BEGIN EXTRACTED TEXT

Argument one: Video games are great at mathematical simulation but terrible at mechanical simulation. What I mean by that is that video games have a limited palette of interactions: a controller, a keyboard and mouse, and perhaps some other (expensive) peripherals. Board games fall in the middle of the spectrum of mechanical simulation, but they come with the expectation that everything that is needed to play the game comes in the box. TTRPGs don’t have this limitation. You can create a TTRPG with any mechanical simulation you want. Dice. Cards. Miniatures. Food. Clothing. Glitter. Your imagination (and the wallets of your target audience) is the limit.

Argument two: Board games are terrible sand boxes because they have to have a limited number of verbs. Each verb in a board game is both a rule and a choice, which exponentially encumbers the player with learning both. Video games are better at allowing more verbs, because the player is able to experiment with the verbs they are given without needing to completely understand them, and in doing so can discover both new intended verbs and new unintended verbs enabled inadvertently by the rules of the game. Table top role playing games have potentially unlimited verbs: again, both the verbs and outcomes are limited by the player’s imagination. This is a double-edged sword: video games encourage creative play in a way that sometimes feels constrained in TTRPGs - more research and development is needed here to let players feel empowered enough to try verbs they haven’t used before and existing verbs in ways they haven’t tried before.

Argument three: Board games are not great at being open-ended. Video games are better: but the economic model of games as a service required to sustain forever games ultimately constrains what kinds of video games can be played forever. TTRPGs can go for as little or as long as you want. Again, all recent innovation in TTRPGs is towards creating games with a beginning a middle and an end; I’ve not seen nearly as much done work done investigating what a TTRPG that could run forever looks like.

Argument four: Video games aren’t great at embodying the actions you perform. I’m sure there’s a better term for what I mean: by “embodying the action” I mean that the physical and verbal actions that the player does and the thoughts the player has are the same as what someone doing what is being simulated would do and be. For instance, disarming a bomb might require reading a manual on how the bomb operates both in the game and in the real world while under a significant time constraint. Board games are better at this, although the mechanical and verb constraints limit what embodiment can be achieved. Table top role playing games can do almost anything here. TTRPG designers should be stealing from LARPs more.

END EXTRACTED TEXT
BEGIN ROWS

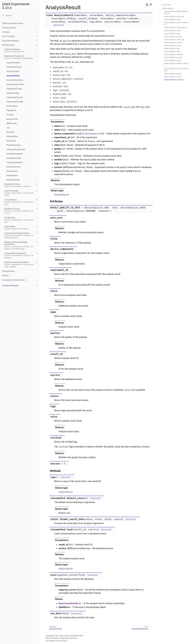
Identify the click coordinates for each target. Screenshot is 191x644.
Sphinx (56, 638)
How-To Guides (8, 36)
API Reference (8, 45)
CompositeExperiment (16, 150)
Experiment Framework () (18, 57)
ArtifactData (12, 106)
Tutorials (6, 32)
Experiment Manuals (11, 41)
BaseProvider (12, 119)
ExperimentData (13, 62)
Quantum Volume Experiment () (19, 264)
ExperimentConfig (14, 89)
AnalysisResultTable (15, 84)
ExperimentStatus (14, 67)
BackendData (12, 176)
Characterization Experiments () (19, 236)
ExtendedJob (12, 136)
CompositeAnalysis (14, 162)
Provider (10, 115)
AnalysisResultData (15, 80)
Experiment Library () (17, 185)
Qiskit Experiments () (14, 50)
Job (8, 128)
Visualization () (19, 220)
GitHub (5, 276)
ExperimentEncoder (15, 97)
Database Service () (19, 211)
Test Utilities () (16, 228)
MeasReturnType (13, 145)
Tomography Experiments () (19, 256)
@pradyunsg (67, 638)
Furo (75, 638)
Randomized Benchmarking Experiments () (19, 246)
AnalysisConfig (13, 93)
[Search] (19, 15)
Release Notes (8, 271)
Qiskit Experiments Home (13, 23)
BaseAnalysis (12, 171)
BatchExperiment (14, 158)
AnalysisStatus (13, 71)
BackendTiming (13, 180)
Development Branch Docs (13, 280)
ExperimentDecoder (15, 102)
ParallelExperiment (14, 154)
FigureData (11, 110)
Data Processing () (19, 193)
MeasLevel (11, 141)
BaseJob (10, 132)
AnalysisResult (13, 76)
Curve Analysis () (19, 202)
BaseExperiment (13, 167)
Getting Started (9, 28)
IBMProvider (12, 123)
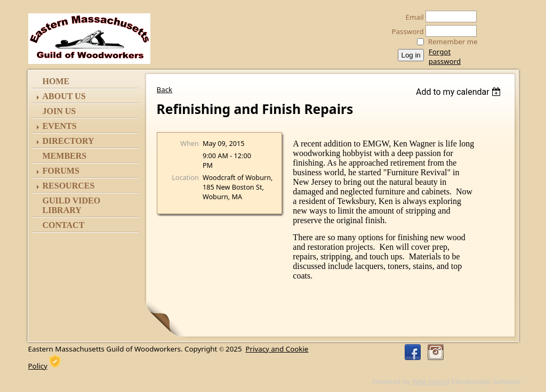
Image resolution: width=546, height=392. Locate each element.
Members (65, 156)
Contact (63, 225)
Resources (69, 185)
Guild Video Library (71, 205)
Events (60, 126)
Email (412, 17)
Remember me (453, 42)
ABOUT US (64, 96)
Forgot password (445, 56)
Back (165, 89)
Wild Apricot (431, 381)
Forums (61, 170)
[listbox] (460, 92)
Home (56, 81)
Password (405, 31)
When (189, 143)
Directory (68, 141)
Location (185, 177)
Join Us (59, 111)
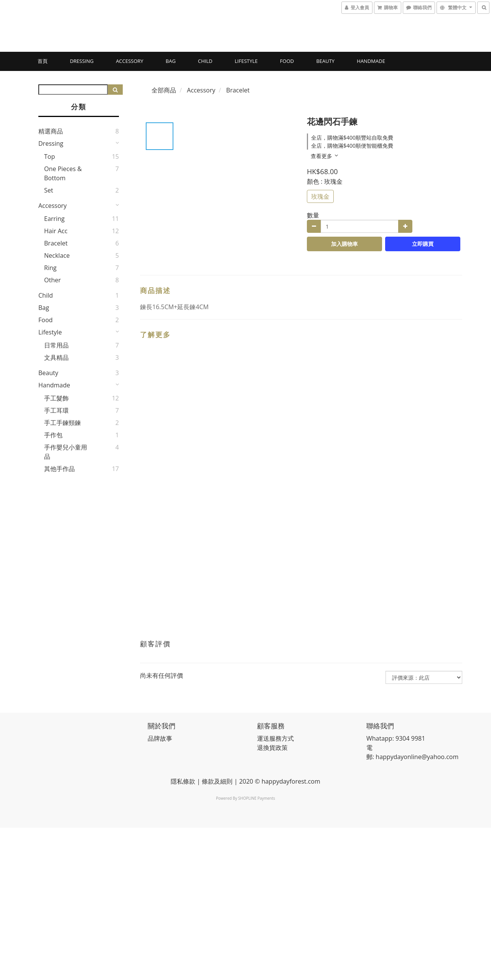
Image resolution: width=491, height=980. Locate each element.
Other (52, 280)
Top (49, 156)
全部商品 (164, 90)
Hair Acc (56, 231)
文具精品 (56, 357)
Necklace (57, 255)
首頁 (43, 61)
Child (205, 61)
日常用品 (56, 345)
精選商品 (51, 131)
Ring (50, 268)
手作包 (53, 435)
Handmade (371, 61)
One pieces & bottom (63, 173)
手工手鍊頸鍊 (63, 423)
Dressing (82, 61)
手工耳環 (56, 410)
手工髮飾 (56, 398)
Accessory (129, 61)
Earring (54, 219)
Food (287, 61)
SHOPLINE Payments (257, 798)
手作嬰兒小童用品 (66, 452)
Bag (171, 61)
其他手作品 (59, 469)
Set (48, 190)
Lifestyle (246, 61)
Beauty (325, 61)
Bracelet (56, 243)
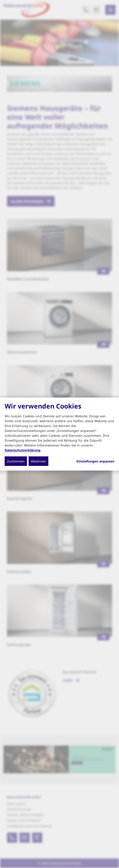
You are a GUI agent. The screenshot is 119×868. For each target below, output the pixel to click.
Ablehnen (38, 461)
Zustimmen (16, 461)
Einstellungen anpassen (95, 461)
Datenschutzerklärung (23, 450)
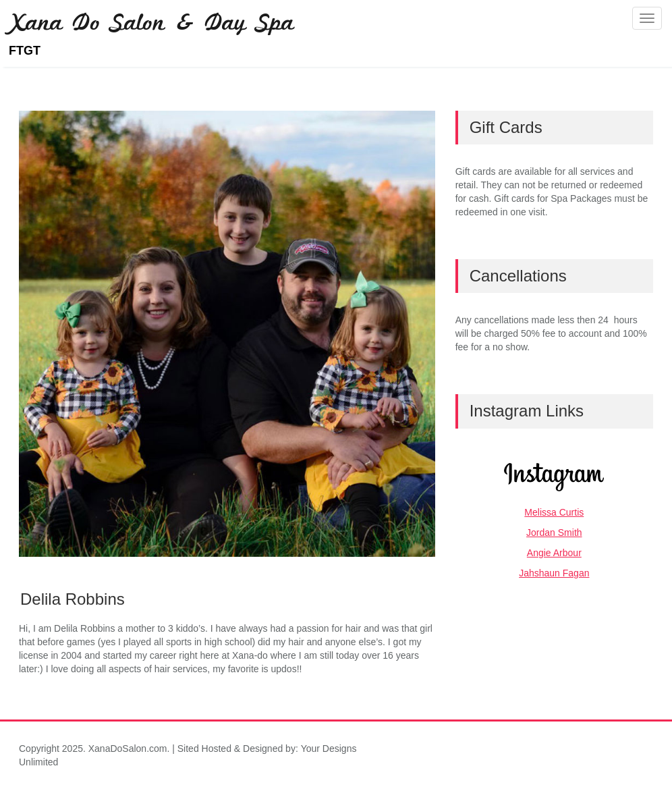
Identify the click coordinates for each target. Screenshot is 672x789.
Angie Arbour (554, 553)
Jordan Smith (554, 533)
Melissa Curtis (554, 512)
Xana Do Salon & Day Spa (151, 26)
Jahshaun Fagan (554, 573)
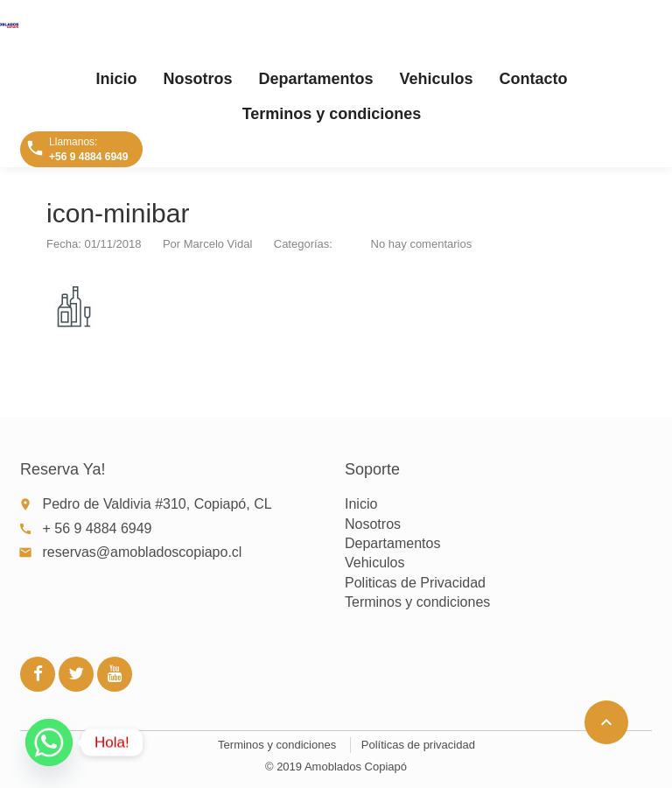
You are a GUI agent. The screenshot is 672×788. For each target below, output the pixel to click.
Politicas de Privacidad (415, 582)
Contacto (534, 79)
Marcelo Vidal (218, 243)
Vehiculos (437, 79)
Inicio (116, 79)
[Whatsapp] (49, 742)
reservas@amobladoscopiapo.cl (143, 552)
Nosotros (197, 79)
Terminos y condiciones (332, 114)
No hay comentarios (422, 243)
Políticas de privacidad (418, 744)
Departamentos (315, 79)
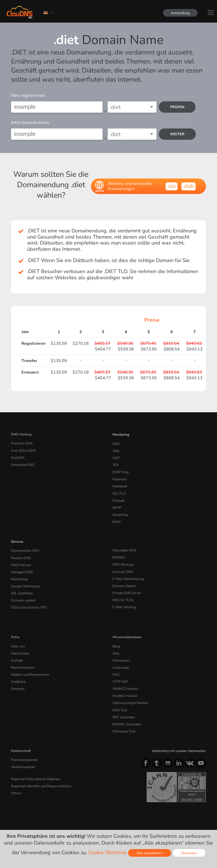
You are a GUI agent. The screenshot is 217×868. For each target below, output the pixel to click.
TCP (115, 463)
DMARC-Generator (126, 711)
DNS (116, 443)
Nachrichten (20, 644)
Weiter (178, 134)
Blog (116, 638)
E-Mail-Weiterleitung (128, 572)
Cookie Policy (91, 818)
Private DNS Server (127, 586)
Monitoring (121, 434)
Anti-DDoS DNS (23, 450)
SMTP (117, 504)
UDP (116, 457)
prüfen (178, 107)
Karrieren (18, 678)
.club (188, 186)
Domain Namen (124, 579)
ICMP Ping (120, 470)
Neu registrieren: (28, 95)
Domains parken (23, 592)
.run (172, 186)
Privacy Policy (60, 818)
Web (116, 450)
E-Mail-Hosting (124, 599)
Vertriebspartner (23, 753)
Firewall (118, 497)
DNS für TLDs (123, 592)
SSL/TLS (119, 490)
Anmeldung (180, 13)
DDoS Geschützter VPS (28, 599)
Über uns (18, 638)
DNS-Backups (123, 559)
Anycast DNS (122, 565)
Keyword (119, 477)
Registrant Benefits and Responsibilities (41, 771)
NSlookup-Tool (123, 718)
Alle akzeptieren (150, 853)
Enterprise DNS (23, 463)
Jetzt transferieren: (30, 122)
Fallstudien (121, 651)
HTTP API (120, 671)
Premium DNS (22, 443)
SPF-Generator (123, 705)
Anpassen (189, 853)
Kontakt (17, 651)
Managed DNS (22, 565)
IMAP (116, 517)
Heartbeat (120, 483)
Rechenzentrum (23, 657)
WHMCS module (125, 678)
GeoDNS (17, 457)
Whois (16, 778)
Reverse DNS (21, 552)
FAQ (116, 664)
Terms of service (26, 818)
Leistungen (121, 657)
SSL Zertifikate (22, 586)
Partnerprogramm (24, 746)
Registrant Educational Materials (35, 765)
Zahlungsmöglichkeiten (130, 691)
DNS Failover (21, 559)
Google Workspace (25, 579)
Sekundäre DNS (124, 545)
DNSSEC (119, 552)
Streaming (120, 510)
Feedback (18, 671)
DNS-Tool (120, 698)
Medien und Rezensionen (30, 664)
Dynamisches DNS (25, 545)
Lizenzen (57, 823)
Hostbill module (124, 684)
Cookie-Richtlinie (107, 852)
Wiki (116, 644)
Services (17, 536)
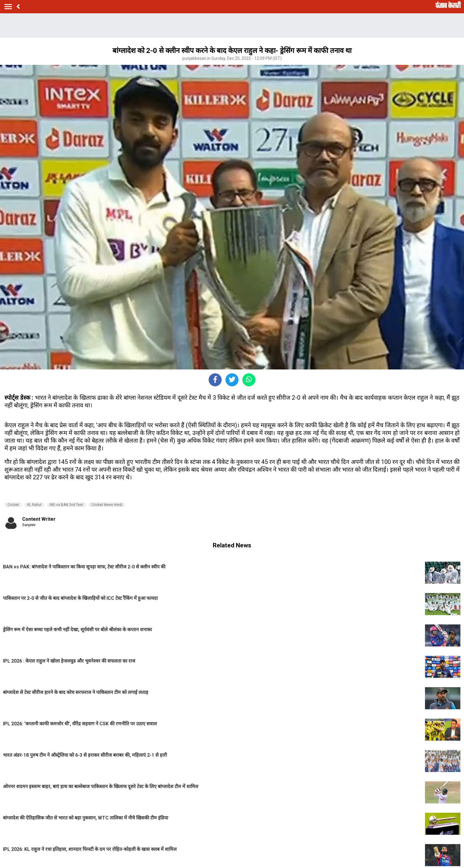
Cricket (13, 505)
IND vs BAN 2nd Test (66, 505)
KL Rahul (34, 505)
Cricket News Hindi (107, 505)
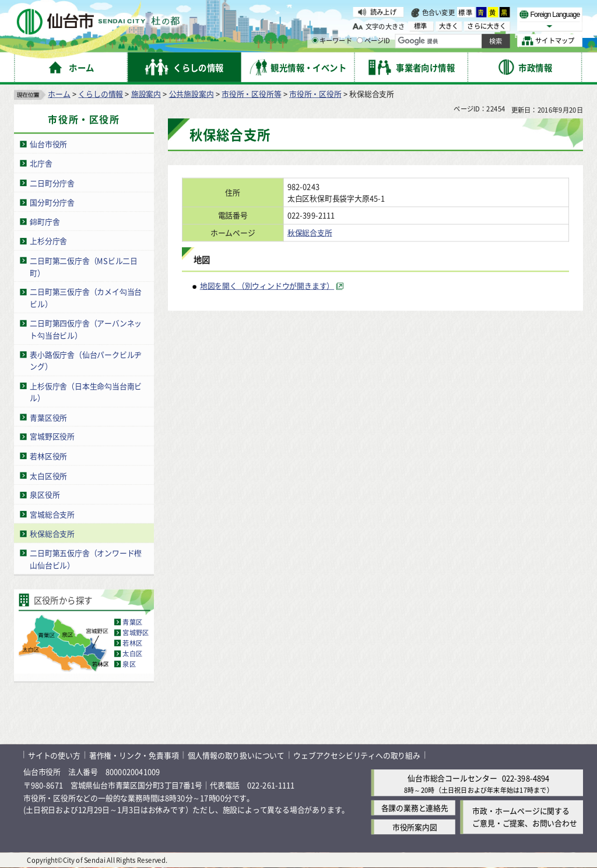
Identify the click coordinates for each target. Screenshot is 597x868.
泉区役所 (44, 495)
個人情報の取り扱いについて (236, 755)
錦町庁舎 (44, 221)
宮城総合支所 (52, 514)
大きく (449, 26)
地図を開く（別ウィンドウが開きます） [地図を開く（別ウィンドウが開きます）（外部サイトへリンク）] (267, 285)
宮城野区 (135, 633)
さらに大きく (486, 26)
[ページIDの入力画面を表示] (360, 40)
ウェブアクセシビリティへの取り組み (357, 755)
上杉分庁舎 (48, 240)
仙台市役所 (48, 144)
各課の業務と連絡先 (415, 807)
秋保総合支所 (52, 533)
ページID (374, 41)
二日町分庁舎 (52, 183)
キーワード (332, 41)
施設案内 (146, 93)
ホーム (59, 93)
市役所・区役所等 (251, 93)
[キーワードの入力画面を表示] (315, 40)
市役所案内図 (415, 827)
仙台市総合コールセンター (452, 778)
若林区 (132, 643)
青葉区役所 (48, 417)
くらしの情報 (100, 93)
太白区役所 (48, 475)
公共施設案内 (191, 93)
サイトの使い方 (54, 755)
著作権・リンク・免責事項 (134, 755)
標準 (466, 12)
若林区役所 (48, 456)
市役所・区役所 (315, 93)
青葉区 (132, 622)
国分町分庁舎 (52, 202)
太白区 (132, 654)
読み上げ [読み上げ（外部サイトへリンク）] (383, 12)
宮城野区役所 (52, 436)
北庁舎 (41, 163)
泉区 (129, 664)
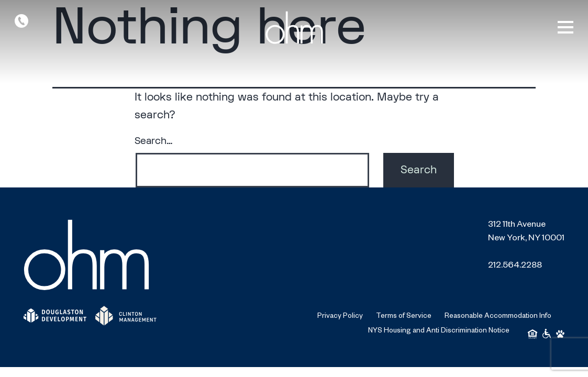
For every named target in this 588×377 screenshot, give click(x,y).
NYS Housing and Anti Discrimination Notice (439, 331)
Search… (153, 141)
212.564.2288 (515, 267)
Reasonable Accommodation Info (498, 317)
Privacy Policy (340, 317)
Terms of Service (404, 317)
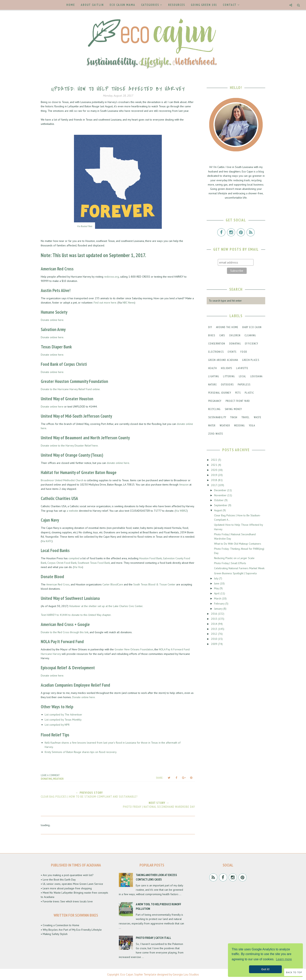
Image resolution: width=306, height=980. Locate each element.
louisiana (257, 376)
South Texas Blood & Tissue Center (154, 584)
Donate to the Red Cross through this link (64, 632)
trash (234, 417)
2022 (214, 460)
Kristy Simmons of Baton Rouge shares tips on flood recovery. (81, 752)
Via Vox (78, 567)
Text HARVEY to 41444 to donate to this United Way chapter (76, 615)
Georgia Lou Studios (186, 974)
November (220, 495)
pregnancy (215, 401)
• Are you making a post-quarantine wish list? (67, 875)
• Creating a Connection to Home (60, 925)
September (221, 505)
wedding (239, 425)
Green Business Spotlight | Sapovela (235, 573)
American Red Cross (57, 269)
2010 (214, 639)
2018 (214, 480)
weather (58, 778)
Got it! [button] (265, 969)
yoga (252, 425)
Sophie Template (145, 974)
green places (250, 360)
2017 (214, 485)
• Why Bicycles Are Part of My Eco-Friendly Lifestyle (71, 929)
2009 (214, 644)
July (216, 578)
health (212, 368)
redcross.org (111, 277)
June (217, 583)
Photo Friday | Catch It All (153, 938)
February (220, 603)
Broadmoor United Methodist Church (62, 480)
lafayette (242, 368)
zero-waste (215, 434)
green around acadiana (223, 360)
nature (212, 385)
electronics (216, 352)
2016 (214, 614)
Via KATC (46, 541)
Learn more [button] (284, 959)
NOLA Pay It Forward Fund (62, 641)
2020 (214, 470)
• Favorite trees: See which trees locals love (67, 901)
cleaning (250, 335)
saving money (233, 409)
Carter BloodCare (113, 584)
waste (258, 417)
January (218, 608)
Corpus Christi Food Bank (62, 563)
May (217, 588)
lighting (214, 376)
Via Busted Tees (84, 226)
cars (222, 335)
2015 (214, 619)
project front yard (237, 401)
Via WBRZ (181, 511)
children (235, 335)
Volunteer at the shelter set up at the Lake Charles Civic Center (106, 606)
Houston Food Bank (150, 558)
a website (72, 511)
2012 (214, 634)
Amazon (184, 484)
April (217, 593)
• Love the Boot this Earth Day (58, 880)
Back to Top (294, 972)
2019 (214, 475)
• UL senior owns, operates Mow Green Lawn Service (72, 884)
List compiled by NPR (57, 724)
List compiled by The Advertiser (63, 714)
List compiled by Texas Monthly (63, 719)
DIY (210, 327)
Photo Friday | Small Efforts (230, 563)
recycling (214, 409)
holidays (226, 368)
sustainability (217, 417)
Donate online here (52, 406)
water (212, 425)
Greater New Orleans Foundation (134, 649)
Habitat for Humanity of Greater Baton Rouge (78, 472)
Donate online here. (52, 320)
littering (229, 376)
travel (245, 417)
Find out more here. (105, 302)
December (220, 490)
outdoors (227, 385)
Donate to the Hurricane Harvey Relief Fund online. (70, 389)
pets (238, 393)
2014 (214, 624)
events (232, 352)
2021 (214, 465)
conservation (217, 344)
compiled (74, 558)
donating (46, 778)
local (242, 376)
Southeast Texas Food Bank (94, 563)
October (219, 500)
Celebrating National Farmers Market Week (239, 568)
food (244, 352)
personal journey (220, 393)
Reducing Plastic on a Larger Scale (234, 558)
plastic (249, 393)
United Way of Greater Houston (67, 398)
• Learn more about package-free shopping (66, 888)
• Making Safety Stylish (54, 934)
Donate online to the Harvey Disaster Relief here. (69, 445)
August (218, 510)
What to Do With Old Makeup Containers (237, 544)
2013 (214, 629)
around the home (227, 327)
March (218, 598)
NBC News (128, 302)
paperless (244, 385)
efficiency (252, 344)
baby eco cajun (252, 327)
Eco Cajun (127, 974)
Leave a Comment (50, 775)
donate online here (118, 463)
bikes (212, 335)
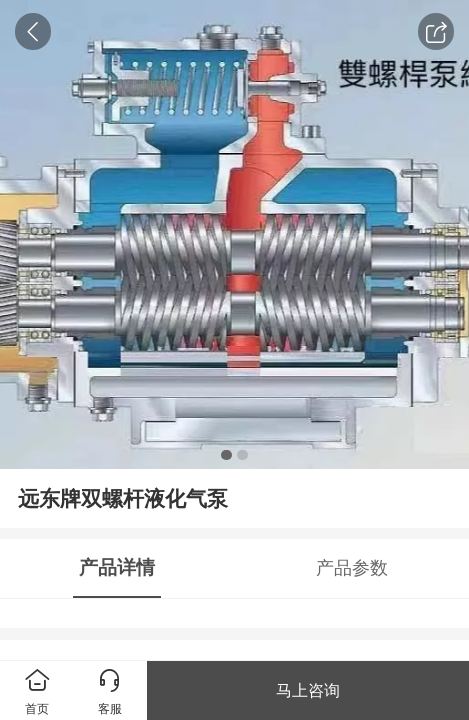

END ROWS

■ **REQUIRED WORK**:
1. Answer these from the essay on games:
(a) What does the writer name as the limit on the mechanical simulation a TTRPG can use?
(b) Why are board games called terrible sand boxes?
(c) What does the writer say TTRPG designers should do more?
2. Sum up the essay on games in two sentences.
3. Reproduce the part of the essay on games starting with "Argument four: Video" and going on through "from LARPs more.".

■ **REPLIES**:
1.
(a) Your imagination and the wallets of your target audience.
(b) Because they have to have a limited number of verbs.
(c) Steal from LARPs.

2. The essay compares video games, board games and TTRPGs on four points: mechanical simulation, the number of verbs players can use, open-endedness, and embodying the player's actions. TTRPGs come out as the least limited on each point, though the writer says more work is needed to help players try new verbs, to explore TTRPGs that could run forever, and to borrow from LARPs.

3.
Argument four: Video games aren’t great at embodying the actions you perform. I’m sure there’s a better term for what I mean: by “embodying the action” I mean that the physical and verbal actions that the player does and the thoughts the player has are the same as what someone doing what is being simulated would do and be. For instance, disarming a bomb might require reading a manual on how the bomb operates both in the game and in the real world while under a significant time constraint. Board games are better at this, although the mechanical and verb constraints limit what embodiment can be achieved. Table top role playing games can do almost anything here. TTRPG designers should be stealing from LARPs more.